In the Gothic Quarter of Barcelona, between Carrer Ample and Carrer de la Mercè, is the Basílica de la Mare de Déu de la Mercè, a church in the baroque style that the Catalan architect Josep Mas i Dordal built from 1765 to 1775 over an earlier church from the medieval period.

The first church of the Order of the Blessed Virgin Mary of Mercy was built from 1249 to 1267 and then expanded in the Gothic style in the 14th and 15th centuries. Following Mas i Dordal’s construction in 1870, a 15th-century flamboyant Gothic facade from an old church dedicated to Saint Michael was added to the side on Carrer Ample.

A large dome, by Joan Martorell i Montells, the Chapel of the Holy Sacrament on the Gospel side, and a shrine to the Virgin Mary were added in 1888. The dome was crowned with a colossal image of the Virgin Mary of Mercy, by Maximí Sala, which was destroyed in 1936 and replaced in 1959 with an even bigger one by the Oslé brothers.

Its spacious interior, delicately decorated in the rococo style, contains another image of the Virgin Mary of Mercy, a Gothic carving from 1361 attributed to Pere Moragues, although the figure of the Christ Child is from the 15th century.

 

How do you get to the Basílica de la Mercè?  

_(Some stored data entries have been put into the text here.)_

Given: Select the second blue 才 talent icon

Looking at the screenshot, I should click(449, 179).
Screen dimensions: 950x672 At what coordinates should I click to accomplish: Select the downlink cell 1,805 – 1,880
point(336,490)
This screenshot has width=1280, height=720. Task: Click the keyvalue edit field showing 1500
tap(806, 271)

Hop off at the Museu d’Història de Catalunya stop on the Red Route of Barcelona Bus Turístic to get to the Basílica de la Mercè by walking along Passeig de Colom and turning onto Carrer d’en Boltres.

 

For the most curious of you

  • Did you know? Saint Eulalia was the sole patron saint of Barcelona until 1687 when Barcelona was visited by a plague of locusts that could not be stopped. The people of Barcelona turned to the Virgin of Mercy to rid them of these insects and in thanks the Council of One Hundred, the city’s government body, honoured the Virgin of Mercy by naming her the patron saint of Barcelona and of its diocese, to the detriment of Saint Eulalia. As the patron saint of the city, the Virgin Mary of Mercy deserved her own church, which is why this basilica started to be built in 1765.
  • Local’s tip: On Carrer Ample and Carrer de la Mercè, which surround the basilica, there are a couple of bars that contrast with the religiosity of the church and stand out due to their decoration: Polaroid Bar, which is dedicated to the 1980s and 1990s, and Sor Rita, which is decorated in a kitsch style.